Hormis ces détails concernant les parties communes, chaque hôtel Scandic dispose désormais de chambres spécialement aménagées pour les personnes handicapées. Le Scandic Sergel Plazza en compte par exemple quatre, et l’Hôtel Anglais, le second hôtel Scandic de Stockholm, en compte vingt-trois, même si ces chambres peuvent être louées indistinctement à des personnes handicapées ou non.

Ces chambres sont de catégories 1 et coûtent le même prix qu’une chambre classique. Elles disposent toujours de lits jumeaux, dont l’inclinaison peut être réglée électroniquement, d’une salle de bain spécialement aménagée (portes savons placés plus bas, installation de rampes sur les toilettes, douches spacieuses…).
D’autres variantes par rapport aux chambres « classiques » rendent ces chambres plus adaptées aux besoins des personnes handicapées.

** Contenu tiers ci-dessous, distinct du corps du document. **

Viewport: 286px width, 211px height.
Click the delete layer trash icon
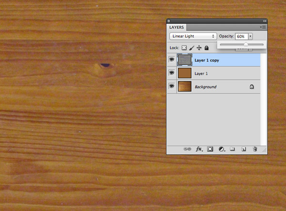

Par exemple, les rideaux peuvent se fermer électriquement, par simple pression d’un bouton, la télé est fixée au mur afin de ne pas entraver la circulation en fauteuil dans la chambre, le niveau des portemanteaux et de la penderie est rabaissée de manière à ce qu’ils soient accessibles d’un fauteuil roulant.

Par ailleurs, les personnes allergiques peuvent commander des petits déjeuners spéciaux – par exemple sans gluten -, et les persones souffrant de déficiences auditive ont la possibilité de demander à la réception un réveil muni d’un capteur qui se place sous l’oreiller et emettant des vibrations, à l’heure souhaitée mais également en cas d’alarme incendie, système dont les hôtels Scandic sont les seuls à disposer.